Saved data entries:
#####

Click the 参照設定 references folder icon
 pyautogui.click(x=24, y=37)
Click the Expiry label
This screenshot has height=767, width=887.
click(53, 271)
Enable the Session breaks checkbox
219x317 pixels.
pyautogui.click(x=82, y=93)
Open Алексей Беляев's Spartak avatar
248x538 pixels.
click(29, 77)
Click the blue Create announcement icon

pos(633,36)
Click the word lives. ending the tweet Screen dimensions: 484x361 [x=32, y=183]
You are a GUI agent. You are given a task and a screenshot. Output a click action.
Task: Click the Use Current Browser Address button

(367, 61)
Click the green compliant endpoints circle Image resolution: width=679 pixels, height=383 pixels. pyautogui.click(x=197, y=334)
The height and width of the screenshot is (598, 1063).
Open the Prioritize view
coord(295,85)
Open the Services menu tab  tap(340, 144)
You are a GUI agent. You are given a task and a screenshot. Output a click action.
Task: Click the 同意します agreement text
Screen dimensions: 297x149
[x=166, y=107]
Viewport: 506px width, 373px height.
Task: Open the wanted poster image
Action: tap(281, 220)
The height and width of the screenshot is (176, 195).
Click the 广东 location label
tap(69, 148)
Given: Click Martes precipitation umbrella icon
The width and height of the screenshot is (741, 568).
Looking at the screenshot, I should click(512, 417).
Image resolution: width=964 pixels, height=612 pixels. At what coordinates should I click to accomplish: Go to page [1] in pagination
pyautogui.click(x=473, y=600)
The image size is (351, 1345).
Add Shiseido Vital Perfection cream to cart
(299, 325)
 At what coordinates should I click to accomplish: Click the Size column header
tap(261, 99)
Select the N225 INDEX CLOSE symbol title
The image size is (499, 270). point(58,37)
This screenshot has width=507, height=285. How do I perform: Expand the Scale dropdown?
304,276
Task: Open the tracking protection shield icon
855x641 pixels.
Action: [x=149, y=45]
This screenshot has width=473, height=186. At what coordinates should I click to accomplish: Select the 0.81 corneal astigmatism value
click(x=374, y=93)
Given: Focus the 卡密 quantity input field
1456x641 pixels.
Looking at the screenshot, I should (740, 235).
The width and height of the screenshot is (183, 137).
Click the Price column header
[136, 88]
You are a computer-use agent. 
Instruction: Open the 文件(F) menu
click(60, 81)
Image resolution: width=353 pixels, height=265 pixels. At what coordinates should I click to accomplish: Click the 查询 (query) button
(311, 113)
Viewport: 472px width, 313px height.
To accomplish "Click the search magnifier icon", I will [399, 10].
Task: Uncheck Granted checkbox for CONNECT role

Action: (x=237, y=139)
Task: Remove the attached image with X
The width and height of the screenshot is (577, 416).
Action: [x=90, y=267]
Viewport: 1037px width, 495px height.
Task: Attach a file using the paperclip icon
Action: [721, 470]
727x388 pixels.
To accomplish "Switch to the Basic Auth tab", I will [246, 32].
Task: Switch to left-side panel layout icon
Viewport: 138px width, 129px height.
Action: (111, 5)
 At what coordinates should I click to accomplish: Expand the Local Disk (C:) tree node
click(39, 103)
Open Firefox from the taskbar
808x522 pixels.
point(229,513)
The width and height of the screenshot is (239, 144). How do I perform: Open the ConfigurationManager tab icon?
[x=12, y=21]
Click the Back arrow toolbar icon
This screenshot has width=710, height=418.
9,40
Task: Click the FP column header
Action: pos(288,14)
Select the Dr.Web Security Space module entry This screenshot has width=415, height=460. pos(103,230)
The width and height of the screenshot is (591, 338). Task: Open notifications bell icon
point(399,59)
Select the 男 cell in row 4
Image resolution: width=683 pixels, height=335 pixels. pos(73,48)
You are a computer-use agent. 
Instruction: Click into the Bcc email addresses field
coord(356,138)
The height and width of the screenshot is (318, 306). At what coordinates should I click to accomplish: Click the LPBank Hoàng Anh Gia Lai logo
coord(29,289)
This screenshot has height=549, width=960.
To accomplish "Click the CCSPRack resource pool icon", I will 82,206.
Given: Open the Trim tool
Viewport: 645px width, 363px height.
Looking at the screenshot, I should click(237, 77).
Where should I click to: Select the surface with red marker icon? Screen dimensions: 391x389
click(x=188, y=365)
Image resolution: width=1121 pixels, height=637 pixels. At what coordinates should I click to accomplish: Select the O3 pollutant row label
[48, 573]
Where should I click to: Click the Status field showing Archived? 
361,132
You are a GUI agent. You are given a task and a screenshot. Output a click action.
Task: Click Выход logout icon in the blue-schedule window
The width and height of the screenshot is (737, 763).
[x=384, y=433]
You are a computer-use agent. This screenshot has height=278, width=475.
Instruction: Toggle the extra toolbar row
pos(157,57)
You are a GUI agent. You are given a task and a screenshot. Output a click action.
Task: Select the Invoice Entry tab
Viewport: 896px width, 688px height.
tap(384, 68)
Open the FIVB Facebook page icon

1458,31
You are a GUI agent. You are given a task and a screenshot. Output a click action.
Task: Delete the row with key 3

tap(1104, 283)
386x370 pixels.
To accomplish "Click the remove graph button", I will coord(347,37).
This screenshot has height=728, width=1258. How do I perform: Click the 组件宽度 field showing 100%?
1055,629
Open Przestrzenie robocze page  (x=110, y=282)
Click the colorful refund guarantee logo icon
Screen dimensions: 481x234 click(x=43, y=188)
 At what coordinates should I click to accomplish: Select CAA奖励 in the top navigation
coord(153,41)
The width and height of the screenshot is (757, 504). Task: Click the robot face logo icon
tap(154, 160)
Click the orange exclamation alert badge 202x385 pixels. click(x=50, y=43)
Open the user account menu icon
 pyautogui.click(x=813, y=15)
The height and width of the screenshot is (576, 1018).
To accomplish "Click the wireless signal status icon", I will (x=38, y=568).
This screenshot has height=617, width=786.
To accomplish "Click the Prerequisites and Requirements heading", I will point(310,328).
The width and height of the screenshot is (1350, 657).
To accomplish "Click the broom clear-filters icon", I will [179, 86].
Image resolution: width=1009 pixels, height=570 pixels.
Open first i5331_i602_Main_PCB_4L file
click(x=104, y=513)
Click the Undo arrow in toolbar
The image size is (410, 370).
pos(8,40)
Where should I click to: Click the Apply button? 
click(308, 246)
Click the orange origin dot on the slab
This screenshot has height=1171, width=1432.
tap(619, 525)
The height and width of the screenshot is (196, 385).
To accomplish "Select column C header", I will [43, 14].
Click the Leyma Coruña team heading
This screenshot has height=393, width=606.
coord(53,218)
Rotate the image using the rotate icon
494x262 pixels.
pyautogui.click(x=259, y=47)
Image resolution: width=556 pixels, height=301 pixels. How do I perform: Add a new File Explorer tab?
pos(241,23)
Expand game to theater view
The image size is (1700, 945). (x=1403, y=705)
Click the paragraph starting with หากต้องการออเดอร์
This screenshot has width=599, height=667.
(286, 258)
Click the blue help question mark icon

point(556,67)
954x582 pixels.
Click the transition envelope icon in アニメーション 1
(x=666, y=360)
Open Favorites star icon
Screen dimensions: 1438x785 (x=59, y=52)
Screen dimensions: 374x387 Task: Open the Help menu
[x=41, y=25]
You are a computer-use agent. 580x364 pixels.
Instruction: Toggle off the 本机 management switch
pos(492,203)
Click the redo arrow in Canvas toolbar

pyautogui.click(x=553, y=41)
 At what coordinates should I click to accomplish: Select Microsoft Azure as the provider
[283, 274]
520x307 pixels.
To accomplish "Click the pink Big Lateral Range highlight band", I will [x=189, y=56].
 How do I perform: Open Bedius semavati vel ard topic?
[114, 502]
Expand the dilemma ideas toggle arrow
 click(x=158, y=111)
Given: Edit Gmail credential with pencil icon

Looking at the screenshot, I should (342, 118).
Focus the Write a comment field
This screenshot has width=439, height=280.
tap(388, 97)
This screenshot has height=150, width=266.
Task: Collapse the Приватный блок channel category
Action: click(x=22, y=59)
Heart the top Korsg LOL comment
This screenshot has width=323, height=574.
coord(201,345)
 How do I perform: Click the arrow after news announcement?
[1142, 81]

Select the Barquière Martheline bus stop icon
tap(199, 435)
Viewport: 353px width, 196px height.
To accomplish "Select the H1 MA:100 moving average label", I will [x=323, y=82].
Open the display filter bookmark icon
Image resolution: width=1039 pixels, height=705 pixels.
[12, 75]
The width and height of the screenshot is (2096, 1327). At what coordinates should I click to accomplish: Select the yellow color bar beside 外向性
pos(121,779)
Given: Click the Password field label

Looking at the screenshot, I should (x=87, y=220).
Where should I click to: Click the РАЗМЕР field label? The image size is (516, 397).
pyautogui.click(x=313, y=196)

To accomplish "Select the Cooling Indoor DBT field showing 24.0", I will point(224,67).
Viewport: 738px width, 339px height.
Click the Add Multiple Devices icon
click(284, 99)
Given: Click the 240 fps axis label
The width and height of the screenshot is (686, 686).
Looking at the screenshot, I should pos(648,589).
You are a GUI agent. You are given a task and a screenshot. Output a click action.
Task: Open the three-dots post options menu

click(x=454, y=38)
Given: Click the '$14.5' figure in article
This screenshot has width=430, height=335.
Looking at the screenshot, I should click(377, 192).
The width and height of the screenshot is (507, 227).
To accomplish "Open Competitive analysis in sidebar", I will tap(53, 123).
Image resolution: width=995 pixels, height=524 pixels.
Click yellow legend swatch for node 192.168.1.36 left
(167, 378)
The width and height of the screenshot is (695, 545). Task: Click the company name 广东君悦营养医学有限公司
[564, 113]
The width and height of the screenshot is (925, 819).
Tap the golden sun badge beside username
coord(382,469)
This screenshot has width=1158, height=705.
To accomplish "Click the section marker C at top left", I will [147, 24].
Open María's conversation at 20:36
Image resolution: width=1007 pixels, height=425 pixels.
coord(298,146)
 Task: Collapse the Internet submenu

#####

_PROBLEM REQUIREMENTS_.
Here the job is to transcribe the lines from the first line of the data through the line containing "Click the word", inclusive, exactly and with nothing else.

_COMPLETED EXERCISE_.
Click the 参照設定 references folder icon
 pyautogui.click(x=24, y=37)
Click the Expiry label
This screenshot has height=767, width=887.
click(53, 271)
Enable the Session breaks checkbox
219x317 pixels.
pyautogui.click(x=82, y=93)
Open Алексей Беляев's Spartak avatar
248x538 pixels.
click(29, 77)
Click the blue Create announcement icon

pos(633,36)
Click the word lives. ending the tweet Screen dimensions: 484x361 [x=32, y=183]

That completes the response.